## PROBLEM TO SOLVE
In the entries below, every line that contains "checkmark" must be located and copied.

------------

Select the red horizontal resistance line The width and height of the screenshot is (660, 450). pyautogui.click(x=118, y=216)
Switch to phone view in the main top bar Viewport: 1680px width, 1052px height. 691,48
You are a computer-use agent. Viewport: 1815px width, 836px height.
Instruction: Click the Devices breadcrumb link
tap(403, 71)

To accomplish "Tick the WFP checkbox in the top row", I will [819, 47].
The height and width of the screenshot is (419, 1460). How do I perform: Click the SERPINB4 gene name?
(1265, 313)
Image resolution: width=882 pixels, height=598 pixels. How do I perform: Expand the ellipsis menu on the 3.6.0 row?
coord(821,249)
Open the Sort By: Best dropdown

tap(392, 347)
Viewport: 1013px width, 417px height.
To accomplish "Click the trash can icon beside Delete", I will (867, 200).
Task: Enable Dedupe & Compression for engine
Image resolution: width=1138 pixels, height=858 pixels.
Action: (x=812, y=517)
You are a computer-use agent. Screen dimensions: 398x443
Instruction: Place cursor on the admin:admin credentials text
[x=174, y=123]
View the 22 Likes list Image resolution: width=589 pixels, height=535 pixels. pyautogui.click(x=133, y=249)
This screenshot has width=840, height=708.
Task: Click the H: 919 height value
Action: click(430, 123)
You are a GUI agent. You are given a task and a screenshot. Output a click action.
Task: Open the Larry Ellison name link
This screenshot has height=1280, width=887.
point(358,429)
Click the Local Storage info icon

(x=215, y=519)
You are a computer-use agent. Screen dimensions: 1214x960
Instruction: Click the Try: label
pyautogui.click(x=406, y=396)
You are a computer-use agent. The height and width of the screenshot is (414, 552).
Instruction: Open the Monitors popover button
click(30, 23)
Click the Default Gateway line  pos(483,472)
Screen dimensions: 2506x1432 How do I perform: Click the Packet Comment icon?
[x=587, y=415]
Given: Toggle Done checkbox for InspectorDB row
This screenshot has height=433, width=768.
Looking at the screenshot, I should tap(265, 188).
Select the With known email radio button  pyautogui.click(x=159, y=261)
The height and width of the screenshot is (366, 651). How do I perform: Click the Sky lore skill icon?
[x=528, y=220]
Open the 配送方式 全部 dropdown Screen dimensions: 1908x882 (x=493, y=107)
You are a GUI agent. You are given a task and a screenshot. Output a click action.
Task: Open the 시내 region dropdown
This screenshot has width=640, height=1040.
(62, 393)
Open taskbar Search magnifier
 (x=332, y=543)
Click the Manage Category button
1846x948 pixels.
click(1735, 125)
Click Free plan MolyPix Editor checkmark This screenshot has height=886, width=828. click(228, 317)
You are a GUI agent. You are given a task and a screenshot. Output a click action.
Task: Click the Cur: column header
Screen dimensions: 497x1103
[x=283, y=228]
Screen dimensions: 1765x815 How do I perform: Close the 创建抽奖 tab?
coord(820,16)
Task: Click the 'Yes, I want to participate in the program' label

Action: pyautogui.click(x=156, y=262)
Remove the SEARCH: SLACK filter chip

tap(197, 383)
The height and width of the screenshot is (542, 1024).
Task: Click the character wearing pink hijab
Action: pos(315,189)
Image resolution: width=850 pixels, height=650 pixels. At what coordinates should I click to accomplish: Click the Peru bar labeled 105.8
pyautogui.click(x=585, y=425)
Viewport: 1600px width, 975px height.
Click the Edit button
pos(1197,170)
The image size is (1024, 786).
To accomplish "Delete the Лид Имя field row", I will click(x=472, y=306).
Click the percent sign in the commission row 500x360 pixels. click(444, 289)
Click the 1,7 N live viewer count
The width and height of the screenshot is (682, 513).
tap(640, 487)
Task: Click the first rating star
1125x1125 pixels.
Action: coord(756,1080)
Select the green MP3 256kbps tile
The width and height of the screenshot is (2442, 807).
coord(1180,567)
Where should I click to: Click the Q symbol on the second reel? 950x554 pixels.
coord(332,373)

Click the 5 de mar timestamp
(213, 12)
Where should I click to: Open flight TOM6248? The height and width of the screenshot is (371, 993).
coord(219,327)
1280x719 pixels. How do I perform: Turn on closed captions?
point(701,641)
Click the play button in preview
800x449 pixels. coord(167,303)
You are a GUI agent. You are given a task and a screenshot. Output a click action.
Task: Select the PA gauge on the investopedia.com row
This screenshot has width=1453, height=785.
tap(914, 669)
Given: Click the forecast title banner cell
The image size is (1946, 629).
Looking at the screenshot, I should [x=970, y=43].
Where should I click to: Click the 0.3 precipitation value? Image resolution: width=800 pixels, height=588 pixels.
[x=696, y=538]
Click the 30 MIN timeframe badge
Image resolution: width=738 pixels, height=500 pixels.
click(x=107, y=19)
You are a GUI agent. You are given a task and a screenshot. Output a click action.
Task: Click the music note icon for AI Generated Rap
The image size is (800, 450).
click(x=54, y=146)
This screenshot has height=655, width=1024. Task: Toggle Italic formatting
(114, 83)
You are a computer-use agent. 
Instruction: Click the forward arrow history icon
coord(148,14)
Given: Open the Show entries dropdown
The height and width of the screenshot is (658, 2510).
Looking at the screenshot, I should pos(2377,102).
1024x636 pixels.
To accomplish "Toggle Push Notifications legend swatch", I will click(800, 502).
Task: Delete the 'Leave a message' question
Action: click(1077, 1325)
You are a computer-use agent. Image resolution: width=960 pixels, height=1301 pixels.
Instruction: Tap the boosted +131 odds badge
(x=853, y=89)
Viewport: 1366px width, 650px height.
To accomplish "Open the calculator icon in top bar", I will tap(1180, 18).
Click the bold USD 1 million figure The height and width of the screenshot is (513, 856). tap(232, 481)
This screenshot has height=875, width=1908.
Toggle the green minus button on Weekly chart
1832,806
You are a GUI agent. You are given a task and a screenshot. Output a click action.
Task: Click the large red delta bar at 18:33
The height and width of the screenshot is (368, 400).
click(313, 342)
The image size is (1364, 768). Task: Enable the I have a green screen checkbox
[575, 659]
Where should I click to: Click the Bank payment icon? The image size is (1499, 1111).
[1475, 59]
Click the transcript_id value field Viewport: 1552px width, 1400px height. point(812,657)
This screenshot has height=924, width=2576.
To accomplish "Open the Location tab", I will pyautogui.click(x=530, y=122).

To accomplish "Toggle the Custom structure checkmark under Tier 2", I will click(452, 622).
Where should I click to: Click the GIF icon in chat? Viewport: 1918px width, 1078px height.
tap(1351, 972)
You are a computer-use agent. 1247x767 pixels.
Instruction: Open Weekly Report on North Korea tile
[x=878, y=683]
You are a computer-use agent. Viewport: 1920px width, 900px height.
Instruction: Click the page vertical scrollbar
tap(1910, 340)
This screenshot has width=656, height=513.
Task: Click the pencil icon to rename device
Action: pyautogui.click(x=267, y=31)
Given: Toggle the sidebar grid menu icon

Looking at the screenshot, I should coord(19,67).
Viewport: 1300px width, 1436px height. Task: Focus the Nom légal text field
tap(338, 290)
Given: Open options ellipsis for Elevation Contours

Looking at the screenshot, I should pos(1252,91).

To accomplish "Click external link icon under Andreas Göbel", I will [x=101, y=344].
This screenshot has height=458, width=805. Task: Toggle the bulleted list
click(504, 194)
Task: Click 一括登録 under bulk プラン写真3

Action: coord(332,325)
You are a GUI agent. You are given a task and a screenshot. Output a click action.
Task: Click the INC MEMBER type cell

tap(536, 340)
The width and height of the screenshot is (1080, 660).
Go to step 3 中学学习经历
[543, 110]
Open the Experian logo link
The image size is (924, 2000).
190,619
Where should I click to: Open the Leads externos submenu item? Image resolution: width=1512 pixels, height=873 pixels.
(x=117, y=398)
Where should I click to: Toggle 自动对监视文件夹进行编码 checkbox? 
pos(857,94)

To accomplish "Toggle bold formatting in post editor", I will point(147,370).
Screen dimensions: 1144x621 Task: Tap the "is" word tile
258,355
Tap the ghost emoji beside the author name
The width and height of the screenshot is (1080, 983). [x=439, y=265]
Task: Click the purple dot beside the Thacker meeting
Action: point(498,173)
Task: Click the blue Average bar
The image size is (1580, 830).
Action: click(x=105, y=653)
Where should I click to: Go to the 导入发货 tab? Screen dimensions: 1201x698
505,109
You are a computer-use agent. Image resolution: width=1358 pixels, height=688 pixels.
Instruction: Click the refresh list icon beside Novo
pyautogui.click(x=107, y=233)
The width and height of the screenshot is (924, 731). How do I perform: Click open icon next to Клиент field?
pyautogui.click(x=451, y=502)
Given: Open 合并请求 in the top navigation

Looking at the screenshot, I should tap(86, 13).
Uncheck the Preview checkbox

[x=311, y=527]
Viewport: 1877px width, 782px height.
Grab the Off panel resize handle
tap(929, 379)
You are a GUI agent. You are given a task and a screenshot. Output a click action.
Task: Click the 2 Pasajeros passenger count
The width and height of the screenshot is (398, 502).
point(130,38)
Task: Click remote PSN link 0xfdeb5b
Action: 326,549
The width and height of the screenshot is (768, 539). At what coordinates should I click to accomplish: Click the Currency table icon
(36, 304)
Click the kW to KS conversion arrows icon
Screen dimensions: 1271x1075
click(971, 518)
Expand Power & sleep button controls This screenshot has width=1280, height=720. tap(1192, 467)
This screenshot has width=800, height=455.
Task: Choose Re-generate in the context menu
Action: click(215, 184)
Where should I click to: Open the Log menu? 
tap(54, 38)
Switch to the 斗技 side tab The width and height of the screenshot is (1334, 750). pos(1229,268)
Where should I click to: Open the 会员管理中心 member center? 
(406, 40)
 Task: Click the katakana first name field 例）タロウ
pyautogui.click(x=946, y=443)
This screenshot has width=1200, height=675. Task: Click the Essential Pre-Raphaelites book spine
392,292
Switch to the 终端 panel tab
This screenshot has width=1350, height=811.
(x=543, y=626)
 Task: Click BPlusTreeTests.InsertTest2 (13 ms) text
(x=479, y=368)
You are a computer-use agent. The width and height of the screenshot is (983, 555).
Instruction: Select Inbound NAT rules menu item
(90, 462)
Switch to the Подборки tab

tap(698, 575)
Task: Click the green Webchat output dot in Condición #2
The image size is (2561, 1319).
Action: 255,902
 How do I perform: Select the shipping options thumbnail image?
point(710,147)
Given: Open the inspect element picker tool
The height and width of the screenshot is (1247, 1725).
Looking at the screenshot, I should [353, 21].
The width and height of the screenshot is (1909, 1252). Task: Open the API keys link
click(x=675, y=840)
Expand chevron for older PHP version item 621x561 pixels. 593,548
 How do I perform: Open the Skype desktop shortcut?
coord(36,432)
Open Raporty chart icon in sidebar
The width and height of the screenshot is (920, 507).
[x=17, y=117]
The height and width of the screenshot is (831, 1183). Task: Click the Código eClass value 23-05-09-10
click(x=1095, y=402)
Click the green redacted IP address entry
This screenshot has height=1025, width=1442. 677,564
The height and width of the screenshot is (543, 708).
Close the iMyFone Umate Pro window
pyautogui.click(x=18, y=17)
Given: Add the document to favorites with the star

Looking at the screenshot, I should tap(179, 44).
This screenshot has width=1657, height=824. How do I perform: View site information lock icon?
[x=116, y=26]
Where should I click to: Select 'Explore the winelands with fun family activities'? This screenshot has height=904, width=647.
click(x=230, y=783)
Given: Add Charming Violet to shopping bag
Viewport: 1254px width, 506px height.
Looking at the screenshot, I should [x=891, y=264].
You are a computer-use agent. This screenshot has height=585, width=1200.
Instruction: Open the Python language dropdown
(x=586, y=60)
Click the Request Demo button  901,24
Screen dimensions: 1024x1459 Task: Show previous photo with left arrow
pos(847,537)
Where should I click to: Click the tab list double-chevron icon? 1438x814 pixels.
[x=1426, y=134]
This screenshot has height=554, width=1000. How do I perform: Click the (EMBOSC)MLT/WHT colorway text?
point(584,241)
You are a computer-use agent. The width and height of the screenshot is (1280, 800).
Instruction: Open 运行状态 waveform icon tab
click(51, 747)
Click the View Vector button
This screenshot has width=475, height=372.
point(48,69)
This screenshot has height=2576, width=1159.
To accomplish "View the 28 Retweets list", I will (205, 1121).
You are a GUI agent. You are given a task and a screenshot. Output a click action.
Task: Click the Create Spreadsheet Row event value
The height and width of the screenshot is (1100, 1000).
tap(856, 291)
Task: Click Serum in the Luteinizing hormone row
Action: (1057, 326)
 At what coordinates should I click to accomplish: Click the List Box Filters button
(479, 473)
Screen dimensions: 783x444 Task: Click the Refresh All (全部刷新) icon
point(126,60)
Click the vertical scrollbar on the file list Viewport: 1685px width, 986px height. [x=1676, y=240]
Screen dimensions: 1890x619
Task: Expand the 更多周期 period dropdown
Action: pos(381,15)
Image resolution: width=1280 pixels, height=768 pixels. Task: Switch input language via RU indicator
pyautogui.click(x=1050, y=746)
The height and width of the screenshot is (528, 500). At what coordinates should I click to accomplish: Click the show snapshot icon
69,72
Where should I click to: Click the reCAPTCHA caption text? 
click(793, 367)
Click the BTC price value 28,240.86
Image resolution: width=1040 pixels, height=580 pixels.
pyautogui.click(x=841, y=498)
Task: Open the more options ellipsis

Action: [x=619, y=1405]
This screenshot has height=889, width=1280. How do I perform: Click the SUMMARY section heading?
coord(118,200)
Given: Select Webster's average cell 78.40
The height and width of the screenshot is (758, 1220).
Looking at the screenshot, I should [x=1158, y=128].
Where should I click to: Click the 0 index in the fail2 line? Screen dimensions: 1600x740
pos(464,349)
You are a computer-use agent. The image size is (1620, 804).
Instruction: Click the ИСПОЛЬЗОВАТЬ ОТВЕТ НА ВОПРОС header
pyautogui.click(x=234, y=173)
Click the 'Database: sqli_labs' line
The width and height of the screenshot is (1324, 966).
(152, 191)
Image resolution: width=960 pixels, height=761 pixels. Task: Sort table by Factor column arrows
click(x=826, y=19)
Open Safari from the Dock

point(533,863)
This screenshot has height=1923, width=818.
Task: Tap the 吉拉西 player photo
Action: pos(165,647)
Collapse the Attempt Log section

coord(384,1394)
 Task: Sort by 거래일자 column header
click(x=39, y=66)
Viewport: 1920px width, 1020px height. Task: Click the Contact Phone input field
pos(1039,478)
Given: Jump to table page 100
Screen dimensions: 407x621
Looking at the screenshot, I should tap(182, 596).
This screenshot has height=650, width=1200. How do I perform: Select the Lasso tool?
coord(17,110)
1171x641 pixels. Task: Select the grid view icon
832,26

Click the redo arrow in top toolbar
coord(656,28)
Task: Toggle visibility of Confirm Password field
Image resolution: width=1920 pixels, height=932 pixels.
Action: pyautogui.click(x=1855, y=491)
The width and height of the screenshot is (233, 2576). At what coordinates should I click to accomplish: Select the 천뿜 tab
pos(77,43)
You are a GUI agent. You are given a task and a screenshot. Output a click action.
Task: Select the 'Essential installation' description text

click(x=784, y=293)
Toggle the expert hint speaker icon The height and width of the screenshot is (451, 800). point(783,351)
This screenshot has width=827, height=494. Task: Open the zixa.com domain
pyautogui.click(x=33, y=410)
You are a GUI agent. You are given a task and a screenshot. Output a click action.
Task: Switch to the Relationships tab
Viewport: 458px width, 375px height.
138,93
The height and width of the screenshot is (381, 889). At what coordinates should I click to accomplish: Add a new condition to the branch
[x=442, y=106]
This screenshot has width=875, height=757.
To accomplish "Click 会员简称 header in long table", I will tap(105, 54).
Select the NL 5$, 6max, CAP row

------------

## YOUR RESPONSE
Click Free plan MolyPix Editor checkmark This screenshot has height=886, width=828. click(228, 317)
To accomplish "Toggle the Custom structure checkmark under Tier 2", I will click(452, 622).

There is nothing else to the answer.